On the rare occasion I go to a grocery store, I am always happy to explain to people how to read nutrition labels.
But the best eating choices are for foods that do not require one.
However, the thing to be aware of is how legislation views food.
Because in Canada, the peel of an apple is deemed the package and that being the case, means all kinds of shellacks and wax and chemicals can be applied for freshness.
The first thing to understand about nutrition panels is understanding the layout.
The more important the information is, the smaller the typeface and the less accurately it will be described.
Most labels are in marketspeak not scientifically described.
calories are the total energy the food has and most of that will be in carb form. Complex (unseparated ingredients, ie whole grain, complex molecule that takes energy to break down) or simple (refined, simple molecule absorbed as energy, ie white flour, table sugar).
whole foods contain some of protein, fat, carbs, fiber and nutrition in the form of minerals and vitamins
so the nutrition panel is about not giving you really enough information at a glace
but in addition to that panel, you need to read the ingredient list
and that is where the magic really happens, because now, you have to have a chemistry degree to understand most of it
here’s a sample of labels that appear on ingredient lists
the law is that they must be listed in order of greatest to smallest portions.

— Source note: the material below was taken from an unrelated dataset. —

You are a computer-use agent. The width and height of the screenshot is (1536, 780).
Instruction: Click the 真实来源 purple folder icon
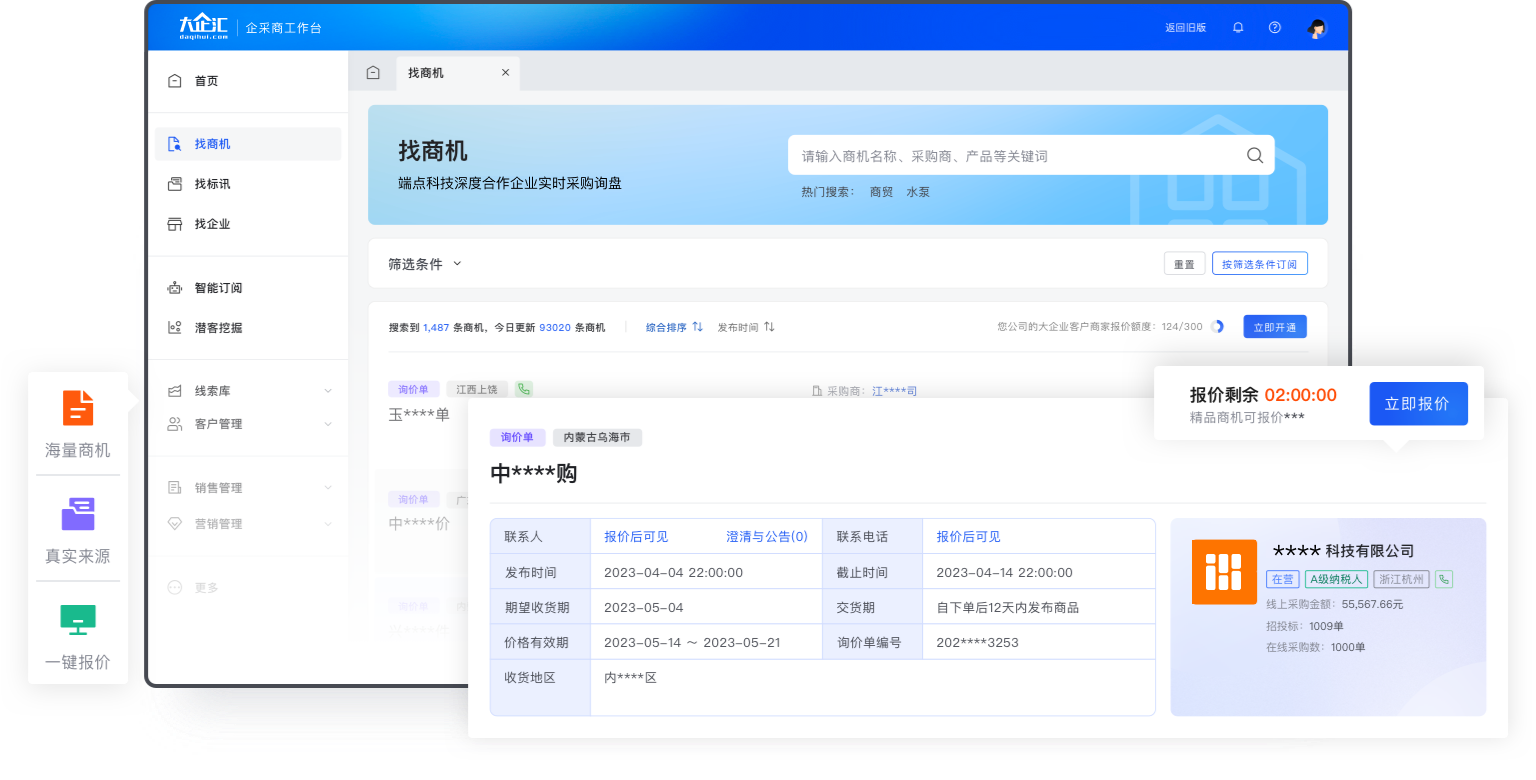78,514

so, when a bottle says “100% Juice” and the first ingredient is Water, then juice concentrate (water and juice)
even factoring for that most of the juice out of the plant is in fact water stored by it, it’s not pure juice when concentrated, which destroys most of the nutrition, which is then reconstituted and then chemically returned through the natural and simulated flavours market speak which is vauge phrases for chemical shitstorm
so this is one of the few juice brands that I buy
oh, when I had to take insulin before I ate, it was a ratio of insulin to the total carbs minus the fibre.
so the more fibre you eat, the more your body balances the carbs
which is what refining does, it takes out the chaffe and fibre and reduces the food to the reward purity part
in a way, it’s not that different from making drugs purer.
in fact, sugar is probably the simplest form of morphine/heroin on that track of reward consumables
so really, it’s not pot that’s the gateway to reward seeking behaviours, it’s potatoes.
and making alcohol from potato.. vodka and other spirits
is the start of most of the social problems
the only good thing that came out of prohibition was, for a while, domestic abuse rates went down when people couldn’t use booze to excuse their behaviours
the nutrition in in the peel or just under it for most fruits and veg and also, where the fibre is.
so it’s not packaging, it’s part of the food, eh?